Viral infections suggest either T or B cell problem.

Fungal infections are problems with T cells or phagocytes (makes sense, seeing as fungal infections tend to be intracellular?)
Talk about X-linked a-gamma-globulin-anemia:
X linkeed, problem with a tyrosine kinase. screwed up B reeptor, so it can't differentiate, so almost no antibodies are made. Low levels of all antibodies present. Get bacterial infections.

Note - this is why we don't do live attenuated polio vaccines anymore, because it tended to kill these kids.
Talk about DiGeorge syndrome:
absent thymus, so don't get mature T cells. Without helper T cells, get shitty antibodies too. See cardiac abnormalities too, and parathyroid gland - so they're hypocalcemic too. Get thymus transplant.
what's chronic granulatomitus disease?
If you have a defect in your NADPH oxidases that make the poisons inside your macrophages, they don't work right. NO RESPIRATORY BURST, and find CATALYSE-POSITIVE ORGANISMS (staph, serratia, aspergillus, and nocardia).

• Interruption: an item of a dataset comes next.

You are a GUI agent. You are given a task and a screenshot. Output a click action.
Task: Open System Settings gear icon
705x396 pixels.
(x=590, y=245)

can use bactrim and INF gamma to induce your macs to work better.
what causes SCID?
several causes - note that if you don't have CD4 cells, you don't have an adaptive immune system.

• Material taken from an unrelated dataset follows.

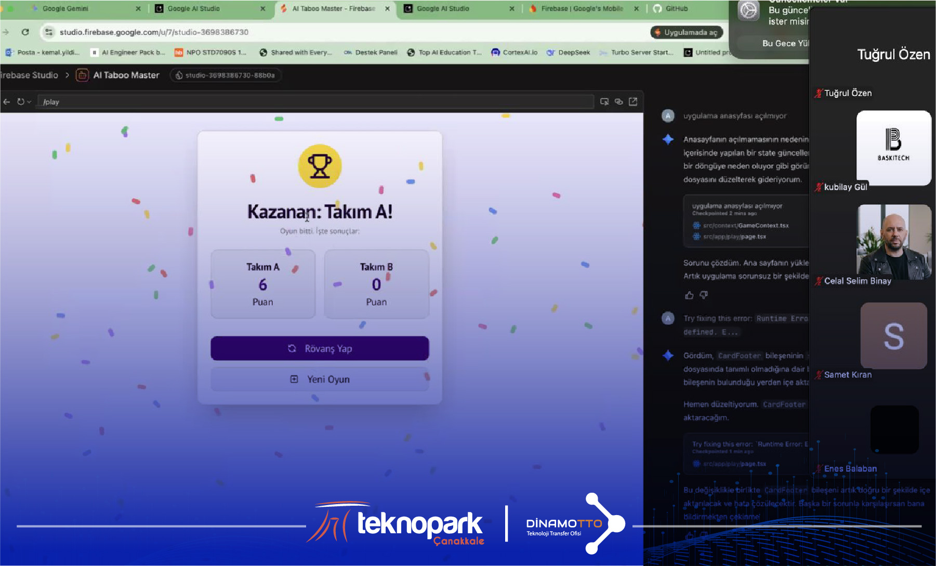Give thumbs down to the AI response
Screen dimensions: 936x566
tap(704, 295)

there's X-linked scid, where you don't make the gamma chain seen in lots of interleuken receptors, including IL2, so no T or B cells really. Bad news.

ADA or PNP - adenosine deaminase deficiency or purine nucleotide phospyorylase - both of these cause nucleotide precursors to build up and are toxic to T and B cells.

autosomal SCID - problems with Rag 1 and Rag 2, so don't make lots of variable antibodies.
most of the diseases we mentioned show up in kids - which show up in adults?
AIDS and CVID

common variable immune deficiency.
what conditions indicate a deficiency of complement factors?
repeated nisseria infections - either ghonorea or bacterial meningitis.
what are our scids?
x - linked.

here, you have a mutation in the gamma chain receptor of all your cytokines, so you don't differentiate into any useful WBC's.

autosomal - problems with RAG or other recombination proteins.

adenosine deaminase deficiency (ADA) - can't metabolize nucleotides, become toxic. note that this can be treated with enzyme replacement.